Saved data entries
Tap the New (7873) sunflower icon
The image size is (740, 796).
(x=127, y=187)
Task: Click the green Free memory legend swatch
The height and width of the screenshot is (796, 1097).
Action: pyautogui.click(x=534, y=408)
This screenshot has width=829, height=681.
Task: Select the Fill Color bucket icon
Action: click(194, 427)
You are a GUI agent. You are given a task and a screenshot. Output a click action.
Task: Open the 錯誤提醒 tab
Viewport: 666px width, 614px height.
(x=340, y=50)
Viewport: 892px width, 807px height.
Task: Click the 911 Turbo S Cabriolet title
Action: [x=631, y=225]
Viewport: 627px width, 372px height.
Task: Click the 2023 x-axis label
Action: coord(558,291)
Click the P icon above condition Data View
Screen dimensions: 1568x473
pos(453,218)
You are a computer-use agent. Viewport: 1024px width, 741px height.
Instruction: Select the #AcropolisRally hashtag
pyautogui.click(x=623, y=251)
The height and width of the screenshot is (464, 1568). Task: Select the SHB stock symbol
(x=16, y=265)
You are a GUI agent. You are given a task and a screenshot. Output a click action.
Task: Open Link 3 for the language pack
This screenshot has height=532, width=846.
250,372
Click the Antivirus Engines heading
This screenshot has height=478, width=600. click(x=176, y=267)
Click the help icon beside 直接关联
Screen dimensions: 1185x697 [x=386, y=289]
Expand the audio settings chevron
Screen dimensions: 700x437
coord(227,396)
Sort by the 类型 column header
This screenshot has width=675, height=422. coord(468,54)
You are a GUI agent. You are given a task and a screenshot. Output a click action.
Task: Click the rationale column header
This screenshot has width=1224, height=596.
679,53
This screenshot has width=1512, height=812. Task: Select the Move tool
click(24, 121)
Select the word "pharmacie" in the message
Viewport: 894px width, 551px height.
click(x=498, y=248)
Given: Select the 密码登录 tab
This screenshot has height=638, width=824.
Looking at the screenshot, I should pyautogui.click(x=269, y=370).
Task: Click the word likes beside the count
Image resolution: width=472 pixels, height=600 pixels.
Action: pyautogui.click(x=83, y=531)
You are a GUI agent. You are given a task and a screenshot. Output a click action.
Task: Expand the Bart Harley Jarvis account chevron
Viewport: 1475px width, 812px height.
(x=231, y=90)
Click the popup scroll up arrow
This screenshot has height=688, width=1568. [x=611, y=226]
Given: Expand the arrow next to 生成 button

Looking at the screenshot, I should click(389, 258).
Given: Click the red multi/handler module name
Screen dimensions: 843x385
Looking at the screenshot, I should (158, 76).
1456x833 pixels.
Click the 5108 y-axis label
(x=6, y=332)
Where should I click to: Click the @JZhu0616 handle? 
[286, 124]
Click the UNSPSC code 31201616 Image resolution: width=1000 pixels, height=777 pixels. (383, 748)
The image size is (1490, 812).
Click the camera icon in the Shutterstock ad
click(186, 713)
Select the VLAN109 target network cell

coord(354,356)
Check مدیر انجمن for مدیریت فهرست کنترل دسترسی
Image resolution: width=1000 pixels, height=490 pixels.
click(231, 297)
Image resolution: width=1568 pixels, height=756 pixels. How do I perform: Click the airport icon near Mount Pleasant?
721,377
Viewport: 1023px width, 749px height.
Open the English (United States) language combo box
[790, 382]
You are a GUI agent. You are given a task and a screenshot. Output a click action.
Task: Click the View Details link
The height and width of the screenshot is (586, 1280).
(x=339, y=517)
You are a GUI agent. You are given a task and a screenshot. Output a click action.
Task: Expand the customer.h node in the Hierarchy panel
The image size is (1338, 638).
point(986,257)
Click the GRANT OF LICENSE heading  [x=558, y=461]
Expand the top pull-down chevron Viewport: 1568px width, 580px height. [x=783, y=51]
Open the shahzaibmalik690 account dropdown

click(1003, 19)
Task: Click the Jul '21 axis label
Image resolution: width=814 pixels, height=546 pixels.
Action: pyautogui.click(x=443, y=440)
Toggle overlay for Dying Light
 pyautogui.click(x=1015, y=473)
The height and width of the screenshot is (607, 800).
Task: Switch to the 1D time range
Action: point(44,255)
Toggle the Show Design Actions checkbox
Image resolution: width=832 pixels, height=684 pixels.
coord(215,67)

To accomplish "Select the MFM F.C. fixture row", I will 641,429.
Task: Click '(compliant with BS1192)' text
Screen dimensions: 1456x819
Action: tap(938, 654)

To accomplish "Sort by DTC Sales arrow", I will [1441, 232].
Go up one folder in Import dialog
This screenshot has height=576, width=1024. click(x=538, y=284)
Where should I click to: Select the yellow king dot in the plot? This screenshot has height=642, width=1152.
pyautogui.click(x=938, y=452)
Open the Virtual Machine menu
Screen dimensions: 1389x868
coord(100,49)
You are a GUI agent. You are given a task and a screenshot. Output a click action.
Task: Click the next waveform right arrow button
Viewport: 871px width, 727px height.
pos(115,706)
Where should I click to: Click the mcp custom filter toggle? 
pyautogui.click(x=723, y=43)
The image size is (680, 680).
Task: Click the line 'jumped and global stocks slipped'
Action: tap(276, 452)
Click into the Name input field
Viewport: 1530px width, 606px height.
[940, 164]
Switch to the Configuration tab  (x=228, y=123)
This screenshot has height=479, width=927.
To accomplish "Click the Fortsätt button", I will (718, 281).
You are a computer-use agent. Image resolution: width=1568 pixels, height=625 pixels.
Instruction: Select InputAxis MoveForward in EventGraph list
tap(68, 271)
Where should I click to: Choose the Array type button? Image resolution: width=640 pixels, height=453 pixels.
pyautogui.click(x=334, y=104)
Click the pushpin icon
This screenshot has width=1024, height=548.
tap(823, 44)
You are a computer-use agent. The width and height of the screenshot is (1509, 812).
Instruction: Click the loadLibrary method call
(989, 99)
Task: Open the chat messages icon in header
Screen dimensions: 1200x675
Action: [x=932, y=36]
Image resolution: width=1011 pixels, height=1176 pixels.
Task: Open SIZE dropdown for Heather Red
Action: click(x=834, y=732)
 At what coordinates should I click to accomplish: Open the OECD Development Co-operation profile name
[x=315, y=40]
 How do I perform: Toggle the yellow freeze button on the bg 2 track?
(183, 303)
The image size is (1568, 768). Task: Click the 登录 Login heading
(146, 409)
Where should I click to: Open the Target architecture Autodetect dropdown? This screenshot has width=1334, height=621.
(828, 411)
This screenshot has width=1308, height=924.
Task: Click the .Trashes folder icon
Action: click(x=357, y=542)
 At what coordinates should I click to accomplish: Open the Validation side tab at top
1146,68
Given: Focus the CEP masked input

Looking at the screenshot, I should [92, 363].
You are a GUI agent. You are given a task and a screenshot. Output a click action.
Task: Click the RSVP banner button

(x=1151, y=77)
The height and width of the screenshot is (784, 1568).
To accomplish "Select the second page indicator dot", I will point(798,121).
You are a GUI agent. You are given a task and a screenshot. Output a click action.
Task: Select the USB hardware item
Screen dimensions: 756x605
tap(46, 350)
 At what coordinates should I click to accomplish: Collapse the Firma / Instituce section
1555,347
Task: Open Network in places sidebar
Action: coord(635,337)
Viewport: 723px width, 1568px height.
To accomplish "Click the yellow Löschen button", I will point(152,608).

=== Work request ===
Look through the entries and copy every line in which the string "computer" appears.

=== Completed exercise ===
You are a computer-use agent. Viewport: 1024px width, 741px height.
You are a computer-use agent. Image resolution: width=1568 pixels, height=625 pixels.
You are a computer-use agent. The width and height of the screenshot is (1509, 812).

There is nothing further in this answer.